The four U.S. athletes qualified directly based on performance in the 2019 World Surf League.

• Kolohe Andino (San Clemente, California) was the first American surfer to qualify for Team USA’s Olympic surf team with performances so strong he earned the position in October 2019, months before the WSL season ended. The son of a pro surfer, Andino won seven USA Surfing champion titles and nine National Scholastic Surfing Association championships — a record for boys under 18. Andino, 27, has an aggressive, acrobatic style. His default approach is going big, which makes him one of the most filmed and entertaining surfers. Many of his hometown “groms” (slang for a young surfer) look up to Andino, who is quick to encourage and support the region’s up-and-coming talent.

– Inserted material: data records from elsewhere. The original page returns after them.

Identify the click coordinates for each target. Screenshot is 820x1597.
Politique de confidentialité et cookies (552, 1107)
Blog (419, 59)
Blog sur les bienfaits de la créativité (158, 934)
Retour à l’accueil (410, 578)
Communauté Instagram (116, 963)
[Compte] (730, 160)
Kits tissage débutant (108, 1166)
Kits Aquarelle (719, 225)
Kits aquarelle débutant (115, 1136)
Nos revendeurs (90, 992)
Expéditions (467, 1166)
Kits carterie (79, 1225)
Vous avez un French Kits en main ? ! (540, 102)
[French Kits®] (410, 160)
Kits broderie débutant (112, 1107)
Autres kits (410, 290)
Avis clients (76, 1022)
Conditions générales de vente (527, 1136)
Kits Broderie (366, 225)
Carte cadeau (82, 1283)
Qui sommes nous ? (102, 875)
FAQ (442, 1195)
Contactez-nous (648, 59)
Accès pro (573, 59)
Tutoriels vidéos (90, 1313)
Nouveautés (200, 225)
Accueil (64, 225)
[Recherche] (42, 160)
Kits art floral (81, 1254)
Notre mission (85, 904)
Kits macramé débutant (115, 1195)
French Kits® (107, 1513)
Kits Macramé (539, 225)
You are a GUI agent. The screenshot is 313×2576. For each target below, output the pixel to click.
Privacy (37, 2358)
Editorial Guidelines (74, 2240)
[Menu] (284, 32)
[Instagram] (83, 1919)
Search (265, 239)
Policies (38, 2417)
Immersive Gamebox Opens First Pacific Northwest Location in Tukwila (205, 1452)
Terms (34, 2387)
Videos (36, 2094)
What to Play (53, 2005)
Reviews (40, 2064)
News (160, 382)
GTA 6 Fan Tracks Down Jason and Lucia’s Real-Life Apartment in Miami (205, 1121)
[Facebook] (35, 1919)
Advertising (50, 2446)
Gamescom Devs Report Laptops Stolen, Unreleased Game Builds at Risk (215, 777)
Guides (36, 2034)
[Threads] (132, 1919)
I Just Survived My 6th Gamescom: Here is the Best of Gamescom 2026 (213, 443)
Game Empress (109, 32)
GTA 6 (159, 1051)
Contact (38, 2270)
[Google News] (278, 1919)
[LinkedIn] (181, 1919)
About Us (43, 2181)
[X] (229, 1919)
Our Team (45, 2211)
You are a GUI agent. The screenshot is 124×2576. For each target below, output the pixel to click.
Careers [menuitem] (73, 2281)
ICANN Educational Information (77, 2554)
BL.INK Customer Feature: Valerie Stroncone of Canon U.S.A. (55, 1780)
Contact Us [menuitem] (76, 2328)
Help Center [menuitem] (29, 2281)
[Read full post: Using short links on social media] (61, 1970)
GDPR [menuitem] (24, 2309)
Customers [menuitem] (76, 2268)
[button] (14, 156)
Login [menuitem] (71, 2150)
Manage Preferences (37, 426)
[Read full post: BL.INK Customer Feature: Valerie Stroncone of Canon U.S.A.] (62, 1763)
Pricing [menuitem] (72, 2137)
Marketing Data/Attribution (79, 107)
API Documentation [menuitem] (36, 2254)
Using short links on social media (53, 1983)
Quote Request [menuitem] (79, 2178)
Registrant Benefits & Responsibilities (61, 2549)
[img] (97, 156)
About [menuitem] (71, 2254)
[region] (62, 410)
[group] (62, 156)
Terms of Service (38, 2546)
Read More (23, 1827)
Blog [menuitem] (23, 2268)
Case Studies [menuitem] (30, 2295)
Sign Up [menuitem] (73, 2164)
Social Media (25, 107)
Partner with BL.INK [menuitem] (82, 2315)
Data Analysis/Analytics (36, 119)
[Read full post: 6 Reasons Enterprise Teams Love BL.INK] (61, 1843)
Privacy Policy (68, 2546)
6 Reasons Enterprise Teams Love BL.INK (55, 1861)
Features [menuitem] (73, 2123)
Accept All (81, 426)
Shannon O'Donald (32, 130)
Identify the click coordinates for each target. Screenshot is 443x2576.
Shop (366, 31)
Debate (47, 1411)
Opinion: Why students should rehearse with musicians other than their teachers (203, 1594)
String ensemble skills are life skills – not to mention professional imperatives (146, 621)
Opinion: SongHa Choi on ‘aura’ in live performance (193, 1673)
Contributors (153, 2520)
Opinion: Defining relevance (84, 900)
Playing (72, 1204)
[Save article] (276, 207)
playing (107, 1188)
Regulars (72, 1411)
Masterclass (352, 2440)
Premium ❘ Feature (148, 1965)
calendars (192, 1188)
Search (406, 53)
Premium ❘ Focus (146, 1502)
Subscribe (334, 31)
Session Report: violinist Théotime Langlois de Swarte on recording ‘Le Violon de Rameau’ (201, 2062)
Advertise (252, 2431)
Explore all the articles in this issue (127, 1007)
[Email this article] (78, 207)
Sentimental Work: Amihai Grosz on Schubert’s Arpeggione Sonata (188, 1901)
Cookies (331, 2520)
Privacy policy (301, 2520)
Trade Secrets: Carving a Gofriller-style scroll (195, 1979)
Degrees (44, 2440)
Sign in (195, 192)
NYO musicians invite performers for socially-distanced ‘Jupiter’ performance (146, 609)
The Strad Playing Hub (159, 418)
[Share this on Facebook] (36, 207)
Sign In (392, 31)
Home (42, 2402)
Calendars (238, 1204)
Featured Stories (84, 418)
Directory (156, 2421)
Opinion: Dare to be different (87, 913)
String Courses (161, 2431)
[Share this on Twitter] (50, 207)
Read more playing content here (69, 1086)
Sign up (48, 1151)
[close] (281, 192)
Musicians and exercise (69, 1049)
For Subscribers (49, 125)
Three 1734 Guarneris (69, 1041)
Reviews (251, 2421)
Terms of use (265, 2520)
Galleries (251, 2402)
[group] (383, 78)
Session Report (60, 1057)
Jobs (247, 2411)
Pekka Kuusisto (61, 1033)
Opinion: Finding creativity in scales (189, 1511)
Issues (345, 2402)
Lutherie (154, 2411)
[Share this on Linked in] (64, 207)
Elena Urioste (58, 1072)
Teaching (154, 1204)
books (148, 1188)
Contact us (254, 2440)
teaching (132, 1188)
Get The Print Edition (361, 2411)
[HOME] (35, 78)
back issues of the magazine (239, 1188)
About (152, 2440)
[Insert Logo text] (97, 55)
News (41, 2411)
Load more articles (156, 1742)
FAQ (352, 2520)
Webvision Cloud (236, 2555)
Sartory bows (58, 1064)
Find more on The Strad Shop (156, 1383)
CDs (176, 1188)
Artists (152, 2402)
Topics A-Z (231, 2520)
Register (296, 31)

• John John Florence (Oahu, Hawaii) is a two-time world champion who came back from injury to gain Olympic qualification in 2019. Despite missing more than half the season recovering from ACL surgery, his first half was so impressive that he remained in contention for one of the top two U.S. spots. Upon returning for the WSL's final event of the season — the iconic Pipe Masters — Florence secured that spot and a place on the Olympic team, just edging out surfing legend Kelly Slater. Florence, 28, started surfing when he was just 2 years old. At the age of 13, he became the youngest person to compete in the Triple Crown of Surfing. Just six years later, Florence would win his first title and in 2017 clinched his second. His surfing is in a league of its own; he effortlessly pulls off freakish airs and maneuvers with athleticism and style.

• Caroline Marks (Melbourne Beach, Florida) made history as the youngest surfer (man or woman) to qualify for the World Surf League Championship Tour at just 15 years old in 2018, and had a performance so strong she was named WSL Rookie of the Year. Now 19, Marks finished her second year on tour ranked No. 2 in the world and matched that in 2020. She learned to surf with her brothers when she was 8 years old. Before going on the WSL Championship Tour, Marks racked up multiple USA Surfing championship wins, including winning the gold medal in the 2016 ISA World Junior Surfing Championships Girls Under 16 division.

• Carissa Moore (Oahu, Hawaii) could be on her way to a fifth world title, and second in a row, with a No. 1 world ranking going into the Olympic summer. She surfs with power and finesse, and is known for her work to help young girls develop confidence and pursue their dreams. Moore, 28, started racking up wins at National Scholastic Surfing Association junior surf competitions and top spots at the ISA World Junior Surfing Championships, where she helped Hawaii win a team victory. In all, she clinched a record 11 NSSA amateur titles. At age 18 in 2011, she became the youngest person (man or woman) to win a surfing world title and was the first woman to compete in the Triple Crown of Surfing, Hawaii’s most prestigious contest series featuring the world’s best male surfers.

• July 25-August 1, 2021: The Olympic surfing competition will be held entirely within this window depending on surf conditions.